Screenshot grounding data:
= = = =

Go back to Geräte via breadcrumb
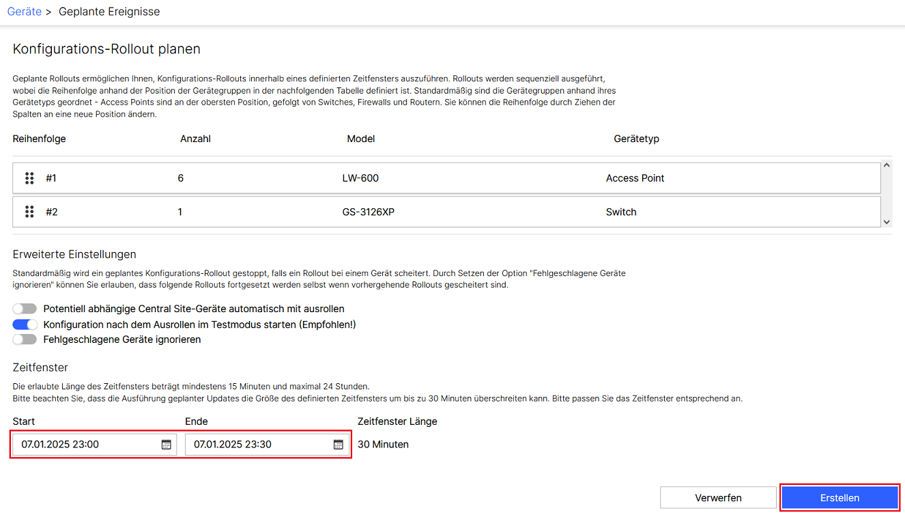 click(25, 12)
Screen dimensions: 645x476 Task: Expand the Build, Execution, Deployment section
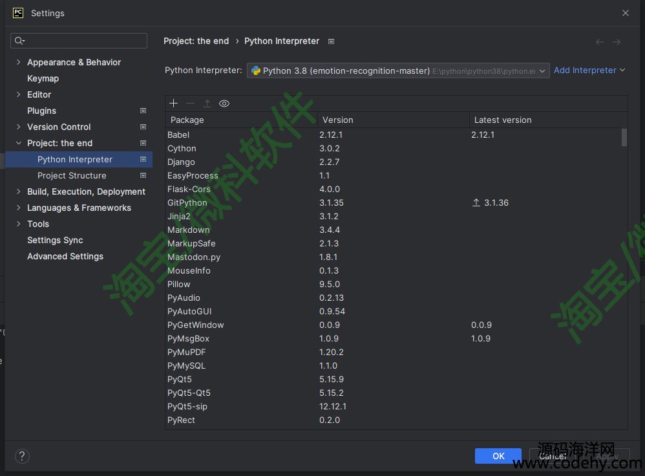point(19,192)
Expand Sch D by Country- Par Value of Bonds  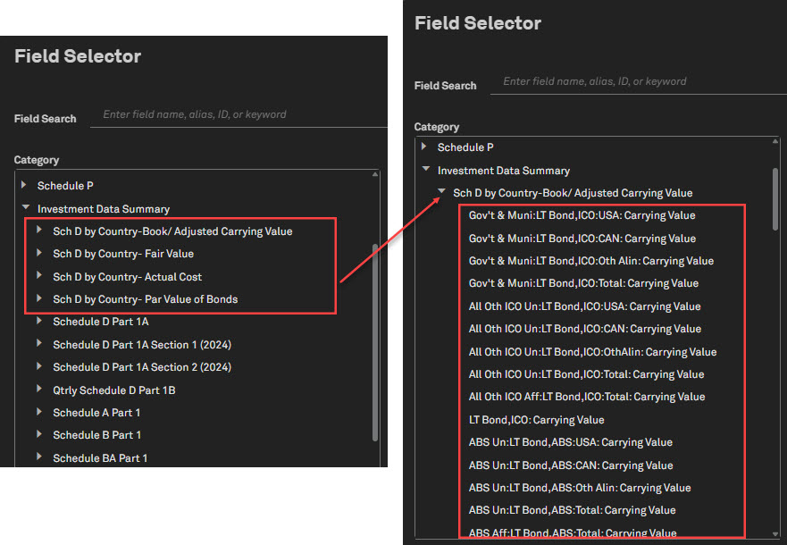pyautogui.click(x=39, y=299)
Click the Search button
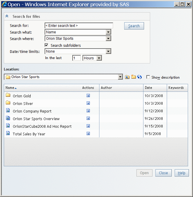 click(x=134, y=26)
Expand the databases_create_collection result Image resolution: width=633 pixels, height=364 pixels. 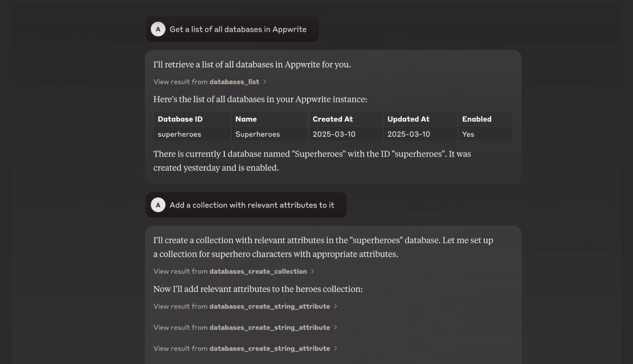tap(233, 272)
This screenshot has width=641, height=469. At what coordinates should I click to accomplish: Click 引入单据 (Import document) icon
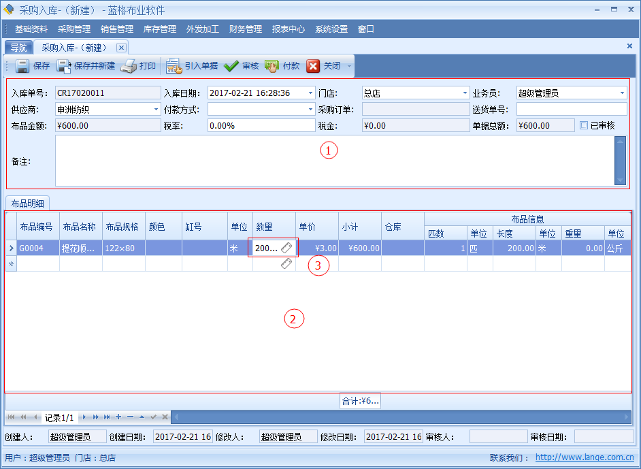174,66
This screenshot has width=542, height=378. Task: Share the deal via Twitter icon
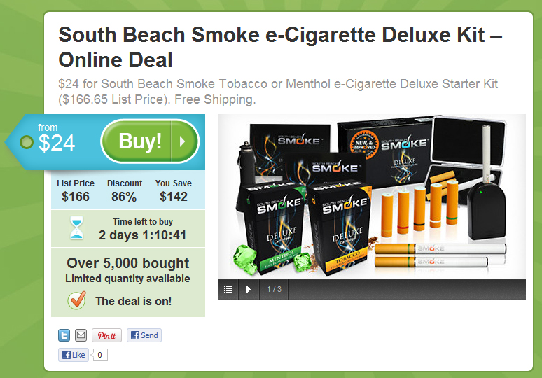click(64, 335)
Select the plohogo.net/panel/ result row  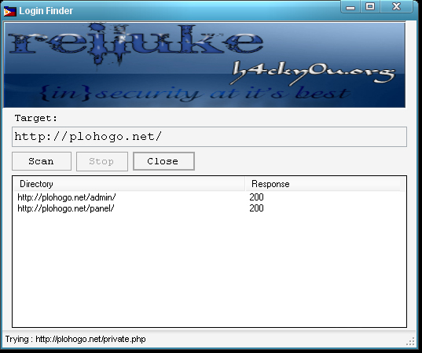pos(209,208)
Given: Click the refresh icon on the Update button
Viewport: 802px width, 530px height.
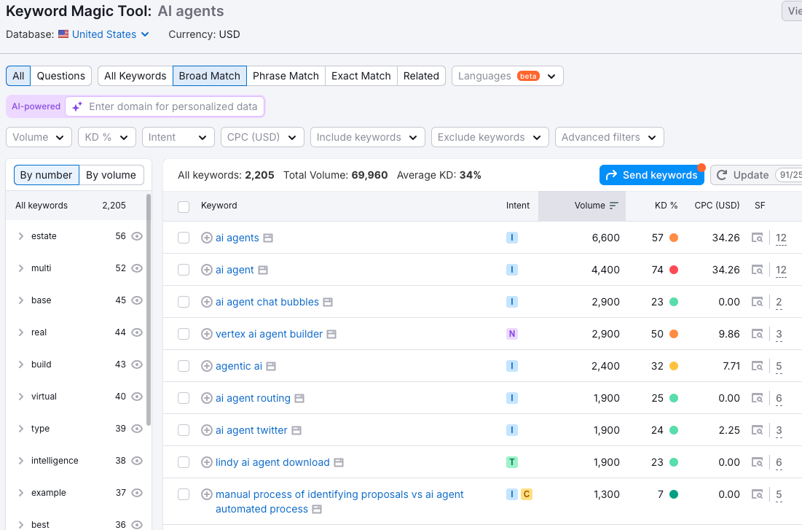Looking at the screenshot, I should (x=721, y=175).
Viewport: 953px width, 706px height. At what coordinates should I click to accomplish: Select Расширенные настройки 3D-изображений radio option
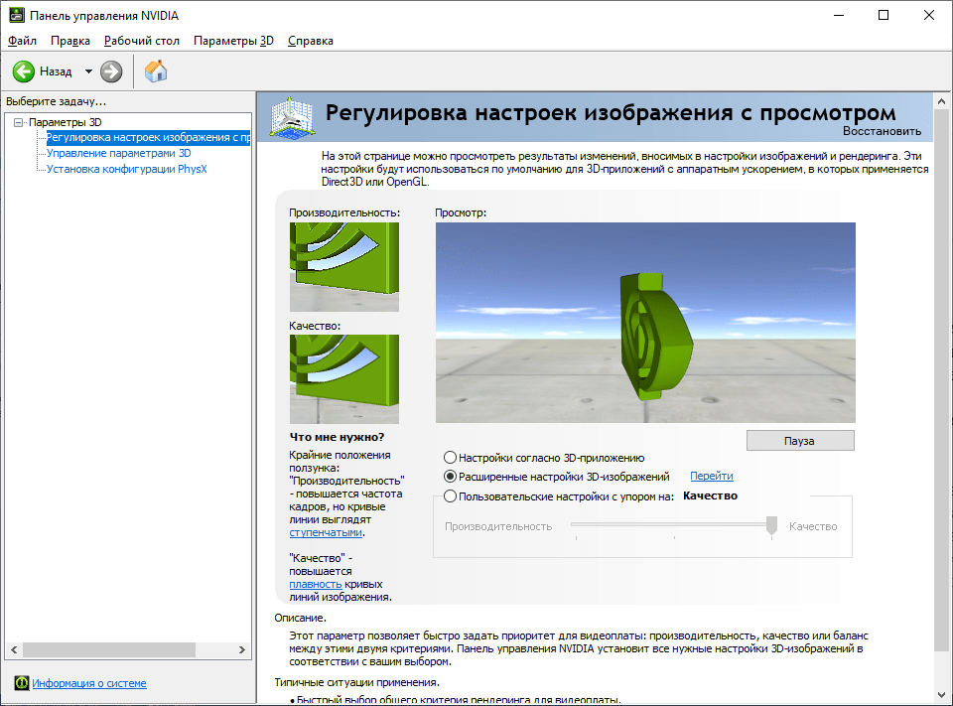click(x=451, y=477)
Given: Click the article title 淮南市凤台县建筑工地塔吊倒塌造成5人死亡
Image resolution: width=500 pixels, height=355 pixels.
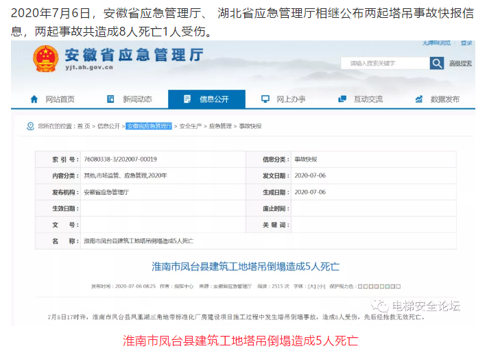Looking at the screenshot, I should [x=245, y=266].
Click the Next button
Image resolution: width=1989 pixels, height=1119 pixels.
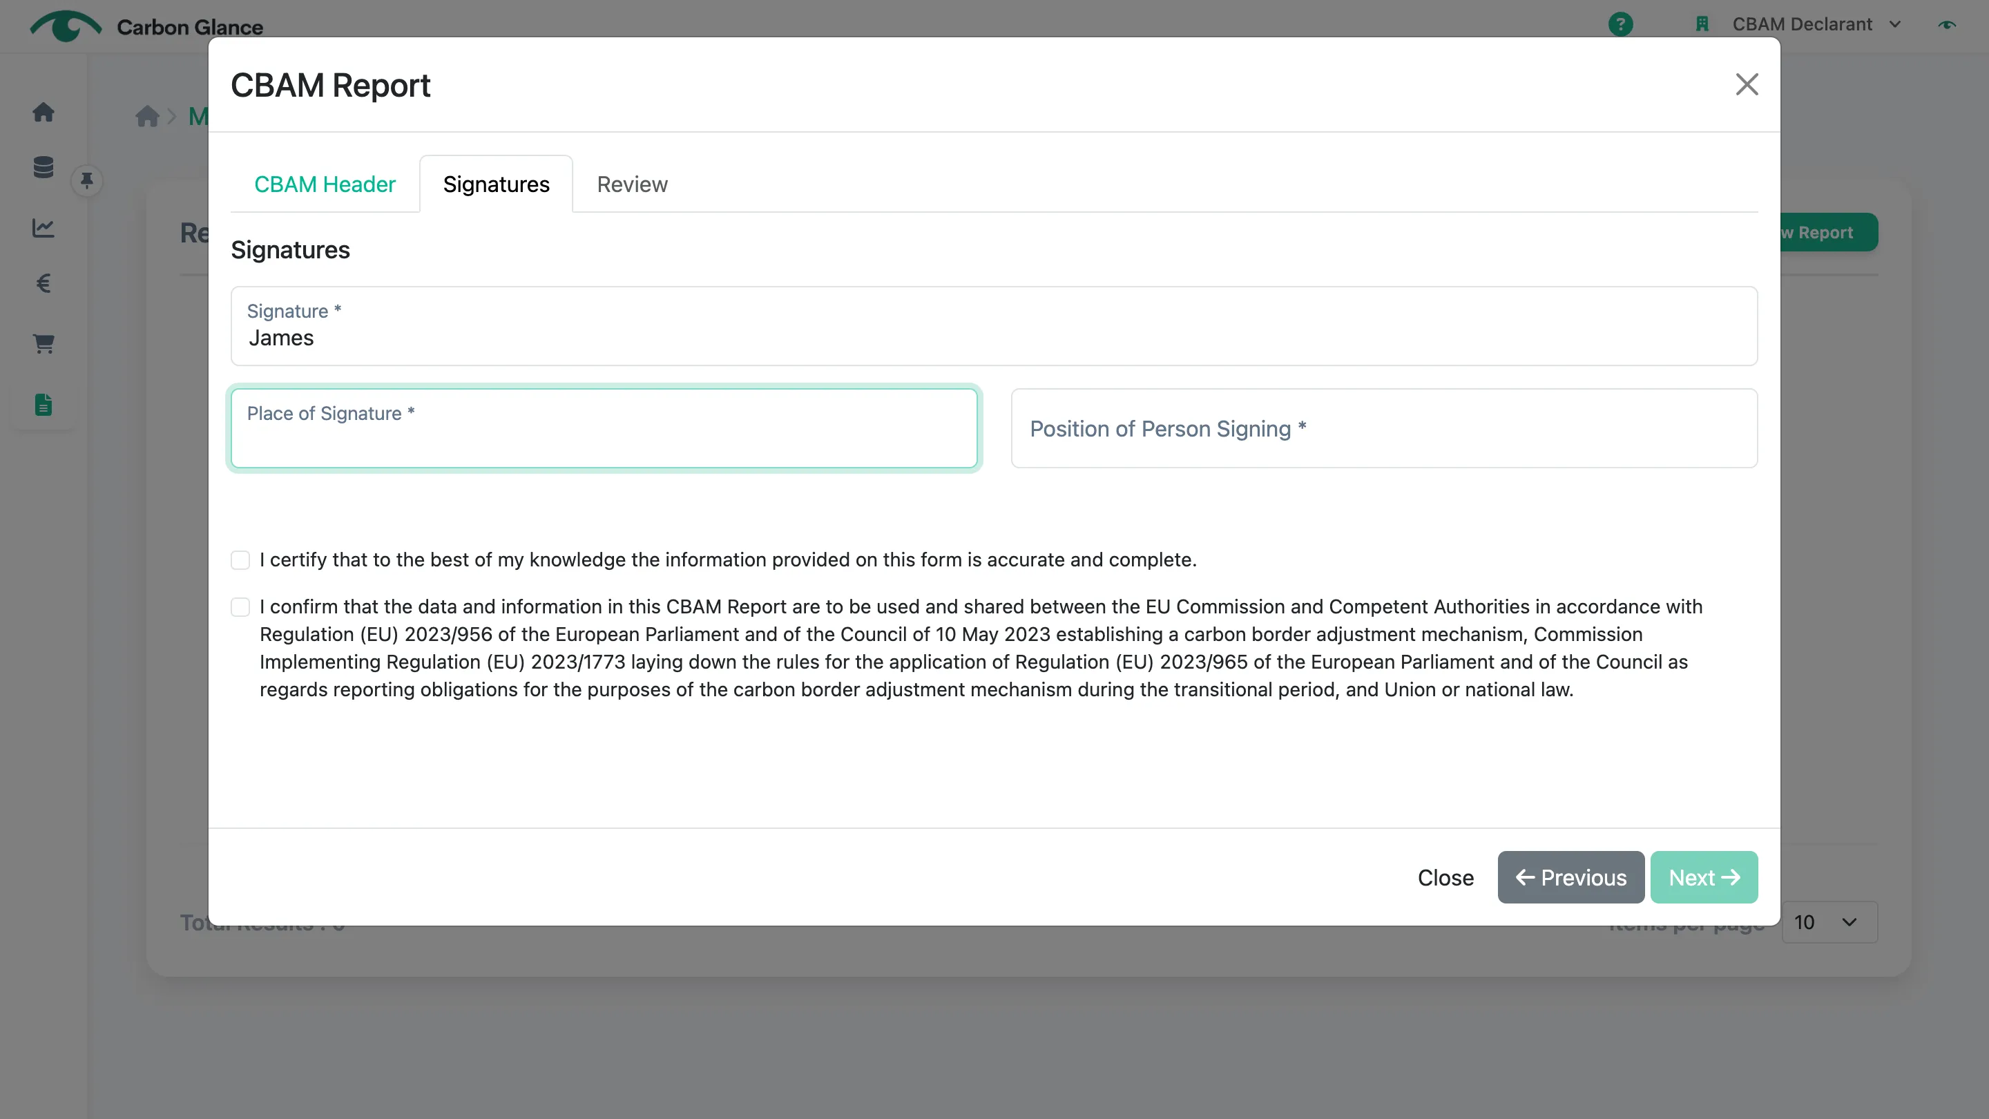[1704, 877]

= = = =

Copy each line in the entries above where the word "Given" shows up.

Given: Click the refresh icon on the Update button
Given: Click the article title 淮南市凤台县建筑工地塔吊倒塌造成5人死亡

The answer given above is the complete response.